The results from the simulation indicate that, all else being equal, the completeness indicator has the highest weight in the VSPI-B. This is evidenced by Additional file 3, which displays the simulated accuracy associated with each indicator at varying levels among simulated samples. At high levels, all five indicators have generally similar accuracy (i.e., similar influence on the VSPI-B score), but at lower levels the indicators have quite different values. This is the result of different empirical simulation probabilities to inform the weighted samples.

Discussion

This paper presents, for the first time to our knowledge, a systematic assessment of the availability and quality of data reported by birth registration systems worldwide. As Mikkelsen et al. 2015 [16] argue, vital registration data quality can be assumed to be an accurate reflection of the performance of the registration system itself. In assessing birth registration data quality, we demonstrate each country’s progress toward strengthening birth registration through an adaptation of the Vital Statistics Performance Index. We also present estimates of the country-level completeness of birth registration based on available data. This assessment is based on the largest database of its kind, containing records of over one billion births since 1980 by country, year, maternal age, sex, birthweight, and live birth order.

Although over 100 countries had at least one data point, the availability of data remains low in many parts of the world. Our assessment of birth registration availability and completeness, where available, demonstrates that sharing of birth registration data is surprisingly low compared with death registration, although it does appear to be increasing. Only around 33% of births worldwide in 2015 were registered with the aggregate records made publicly available. This (and even the 2011 peak of 40% availability) is considerably less than for deaths, where 55–60% of global deaths are now registered in publicly available data systems. Further, we found considerable variance between birth reporting systems in that some countries report births by maternal age, sex, birthweight, and live birth order, while others exclude some or all of this information.

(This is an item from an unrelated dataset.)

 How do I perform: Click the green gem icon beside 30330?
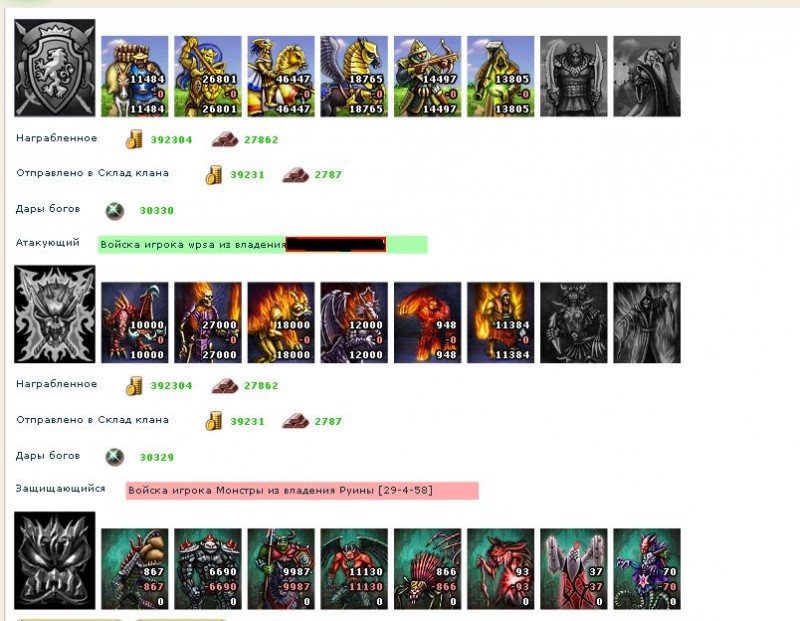coord(115,210)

This description of birth registration completeness in country-years where it is possible to assess is in stark contrast to other assessments, particularly UNICEF’s State of the World’s Children report [17]. In their most recent such report, completeness estimates are much higher than those presented here, even in country-years with data available to assess. For example, the available data from the Philippines in 2015 represent only 74% of the estimated births according to our assessment, but the UNICEF report estimates 90% completeness. Notable examples of large discrepancies in other parts of the world include Peru (85% completeness according to 2015 data, as compared with 98% according to UNICEF), and Serbia (73% as compared to 99%). Other countries, such as South Africa, are closer, but still different (83% as compared to 85%). The reasons for the discrepancies are likely twofold. First, the alternative estimates of global birth registration completeness are based on self-report in surveys, not actual records of birth certificates. Issues of recall bias, survival bias, and survey instruments that do not confirm the actual existence of the birth certificates, are likely to lead to over-estimates of completeness via this method. Second, the estimates of completeness we present reflect the accuracy of the estimated denominator data as much as they do the completeness of systems. As already noted, the model estimates of total births include uncertainty intervals within which the total births may fall. While it would have been ideal to propagate that uncertainty into our estimates of completeness, uncertainty estimates were not available to do so at the time of analysis.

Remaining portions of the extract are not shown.